• _What the exercise asks_:
Rewrite the part of the data that opens with the line containing "For every named target in this 1357×720" and closes with the line containing "handball@japan.email.ne.jp (555, 655)", putting "each" in place of "every" and changing nothing else.

⟨

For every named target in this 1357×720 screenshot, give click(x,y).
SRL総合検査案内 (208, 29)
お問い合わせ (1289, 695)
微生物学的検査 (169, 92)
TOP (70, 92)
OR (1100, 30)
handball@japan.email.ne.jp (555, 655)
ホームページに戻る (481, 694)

⟩
⟨

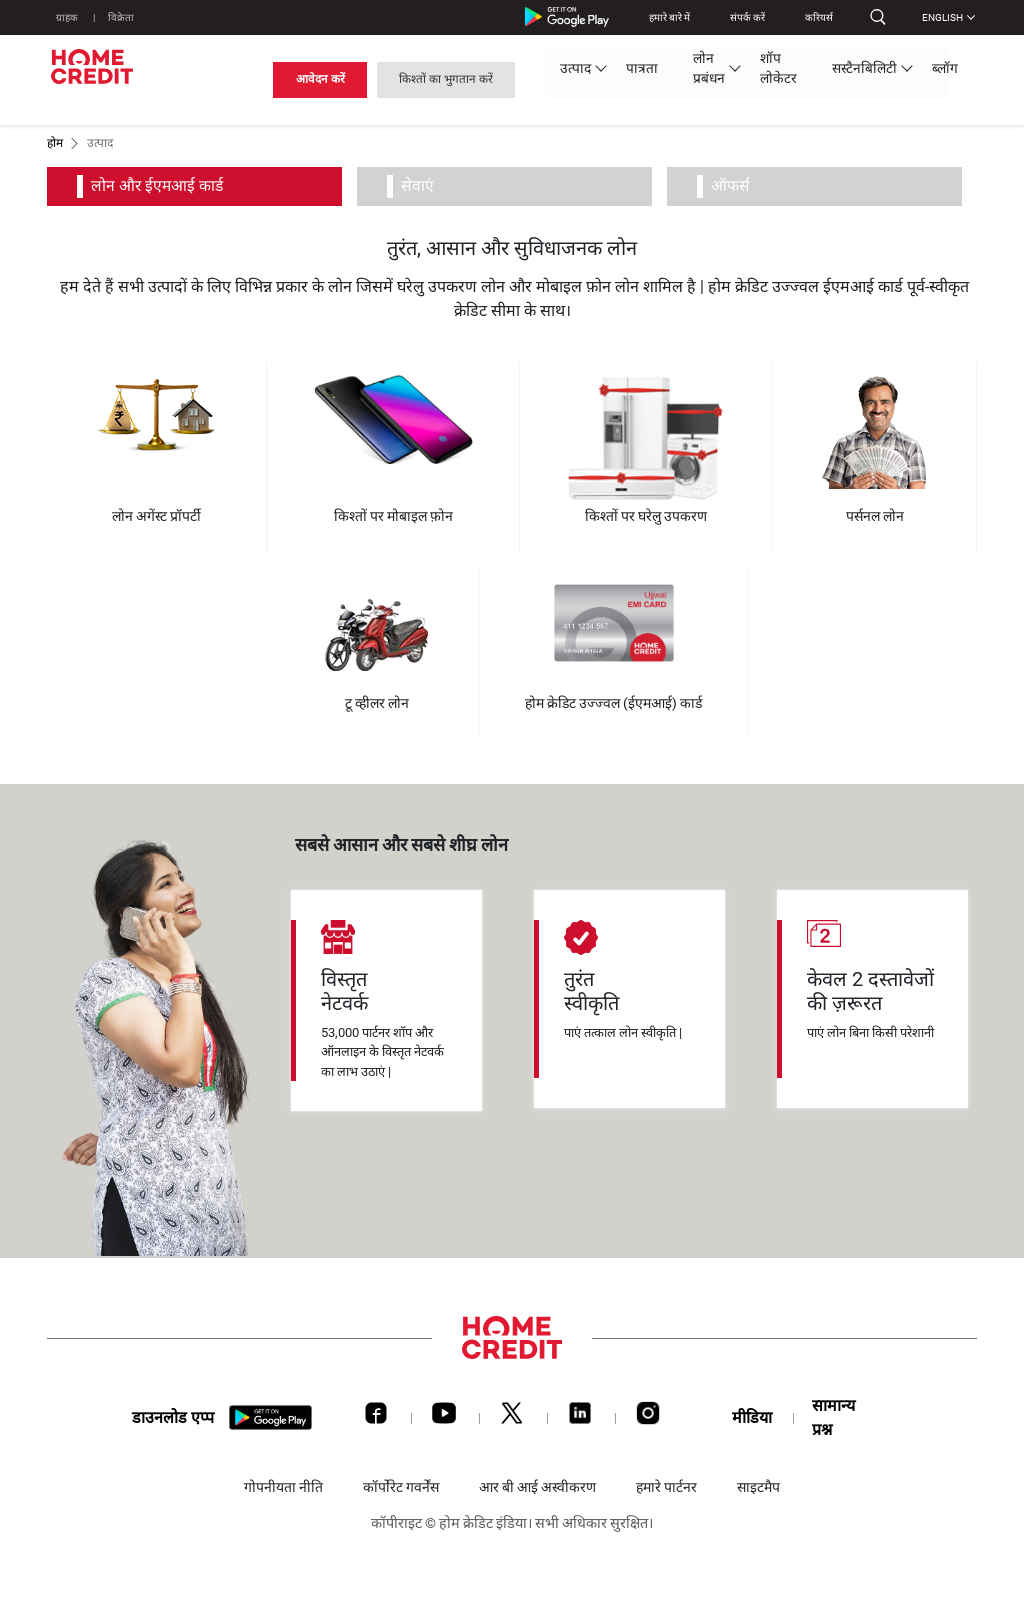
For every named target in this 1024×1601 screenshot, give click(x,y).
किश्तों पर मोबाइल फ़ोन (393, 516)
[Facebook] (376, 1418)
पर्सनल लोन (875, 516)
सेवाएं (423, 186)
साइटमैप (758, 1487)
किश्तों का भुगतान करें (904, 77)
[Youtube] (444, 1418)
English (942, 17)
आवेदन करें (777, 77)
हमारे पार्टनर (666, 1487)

⟩

• _Solution to this problem_:
For each named target in this 1357×720 screenshot, give click(x,y).
SRL総合検査案内 (208, 29)
お問い合わせ (1289, 695)
微生物学的検査 (169, 92)
TOP (70, 92)
OR (1100, 30)
handball@japan.email.ne.jp (555, 655)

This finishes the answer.